> [Problem to solve]:
Among the records below, find each line bearing the word "will" and copy it.

> [Input data]:

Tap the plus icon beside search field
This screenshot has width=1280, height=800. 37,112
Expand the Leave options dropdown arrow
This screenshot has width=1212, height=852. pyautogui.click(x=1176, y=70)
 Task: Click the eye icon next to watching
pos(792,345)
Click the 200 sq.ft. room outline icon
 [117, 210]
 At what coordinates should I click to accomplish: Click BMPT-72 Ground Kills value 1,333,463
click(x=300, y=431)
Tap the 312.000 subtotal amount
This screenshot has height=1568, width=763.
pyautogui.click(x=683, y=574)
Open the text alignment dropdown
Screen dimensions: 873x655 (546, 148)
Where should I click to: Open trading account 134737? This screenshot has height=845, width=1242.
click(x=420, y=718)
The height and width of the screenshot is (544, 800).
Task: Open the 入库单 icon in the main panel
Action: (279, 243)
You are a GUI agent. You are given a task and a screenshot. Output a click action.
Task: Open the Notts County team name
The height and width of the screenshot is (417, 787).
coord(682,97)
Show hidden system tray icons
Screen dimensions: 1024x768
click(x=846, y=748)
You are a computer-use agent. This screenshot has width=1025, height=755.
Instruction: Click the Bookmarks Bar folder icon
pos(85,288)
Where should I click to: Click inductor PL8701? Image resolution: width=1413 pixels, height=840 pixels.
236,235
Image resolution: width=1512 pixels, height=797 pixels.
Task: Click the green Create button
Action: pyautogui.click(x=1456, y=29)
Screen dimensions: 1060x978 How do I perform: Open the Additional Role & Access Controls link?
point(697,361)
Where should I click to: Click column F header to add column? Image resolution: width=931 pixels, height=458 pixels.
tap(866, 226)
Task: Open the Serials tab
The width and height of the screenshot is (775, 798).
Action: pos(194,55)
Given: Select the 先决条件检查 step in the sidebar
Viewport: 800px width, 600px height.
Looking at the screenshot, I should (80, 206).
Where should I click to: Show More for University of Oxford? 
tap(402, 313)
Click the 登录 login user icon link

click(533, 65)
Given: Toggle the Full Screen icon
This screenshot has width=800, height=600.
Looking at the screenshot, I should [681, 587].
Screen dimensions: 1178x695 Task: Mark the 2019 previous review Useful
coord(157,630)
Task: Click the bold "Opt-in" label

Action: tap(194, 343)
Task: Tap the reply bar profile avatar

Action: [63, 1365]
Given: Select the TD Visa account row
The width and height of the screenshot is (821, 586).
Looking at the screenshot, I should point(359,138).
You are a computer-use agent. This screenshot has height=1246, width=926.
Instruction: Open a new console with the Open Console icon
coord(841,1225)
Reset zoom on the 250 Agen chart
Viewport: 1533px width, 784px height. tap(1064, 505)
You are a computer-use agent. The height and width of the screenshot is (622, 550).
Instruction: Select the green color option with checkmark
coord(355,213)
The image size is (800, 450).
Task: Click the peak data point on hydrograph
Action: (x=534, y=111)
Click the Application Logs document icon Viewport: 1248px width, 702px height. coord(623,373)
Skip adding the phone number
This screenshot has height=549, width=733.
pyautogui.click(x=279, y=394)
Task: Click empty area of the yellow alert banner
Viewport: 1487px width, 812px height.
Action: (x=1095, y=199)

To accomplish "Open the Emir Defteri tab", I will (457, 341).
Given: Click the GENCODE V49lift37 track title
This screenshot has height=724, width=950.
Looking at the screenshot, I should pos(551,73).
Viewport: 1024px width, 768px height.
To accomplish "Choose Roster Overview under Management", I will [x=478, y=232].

> [Task result]:
To accomplish "Open the Emir Defteri tab", I will (457, 341).
To accomplish "Choose Roster Overview under Management", I will [x=478, y=232].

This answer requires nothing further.